Sample Sanity Checks

Subscribers should check that their replicated database is performing well and keeping up with the data available from the MPC via SBN. There are many ways to do this, but the following simple examples might help:
Check that the observations table is up-to-date

The number of the observations in the "obs_sbn" table, and the most recent update time for this table can be seen in the "Replication status view MPC-master → [SBN] → MPC-replica" section of the following link to the SBN database status page. Note that there are three versions of this information in that URL:

  1. the primary data source at the MPC,
  2. the version served-up by the SBN, and
  3. a version copied from SBN to an MPC AWS instance (to function as a test-subscription).

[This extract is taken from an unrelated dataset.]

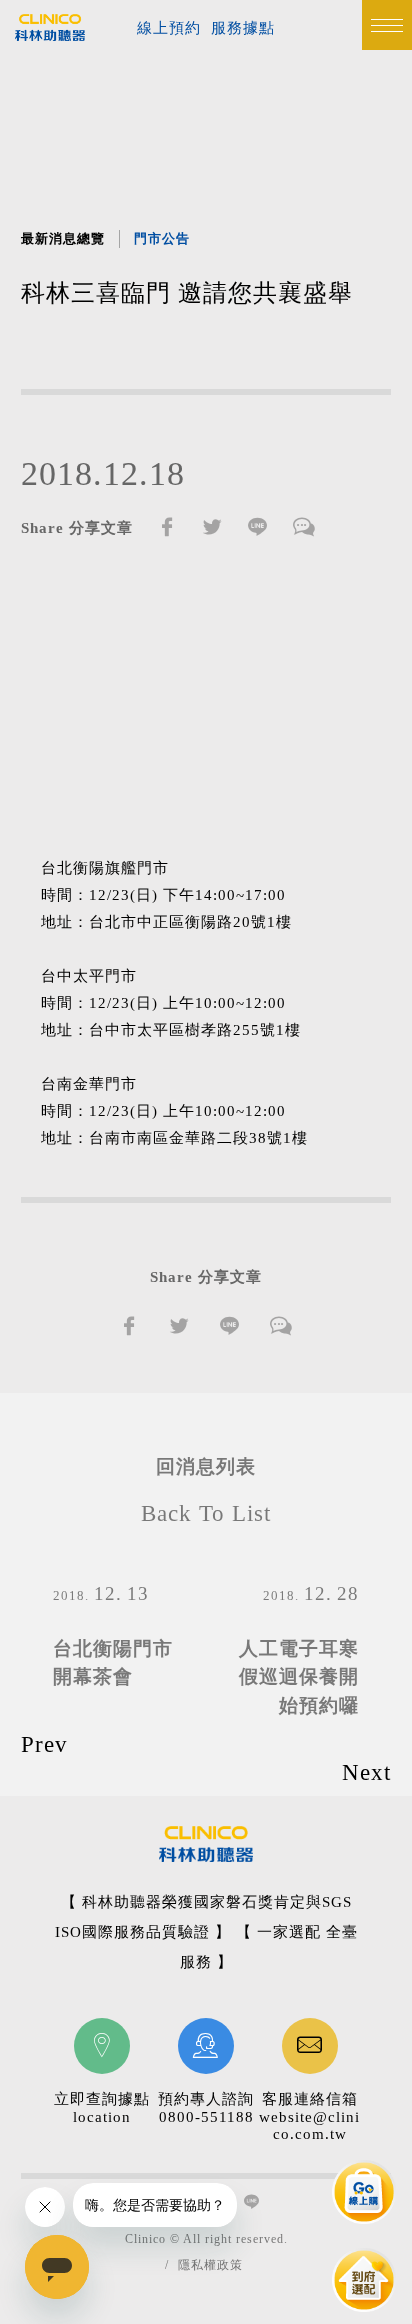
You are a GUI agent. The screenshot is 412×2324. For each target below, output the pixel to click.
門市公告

Subscribers should check that their replicated version of the "obs_sbn" table is close to those at the above link (small differences will occur due to the finite time taken to transfer data between systems). A sample query to return the size of the table and the date of the most recent update could look as follows:
  • SELECT count(*), max(updated_at) FROM obs_sbn;

The length of time taken to run this query will depend on which fields you have created an index for.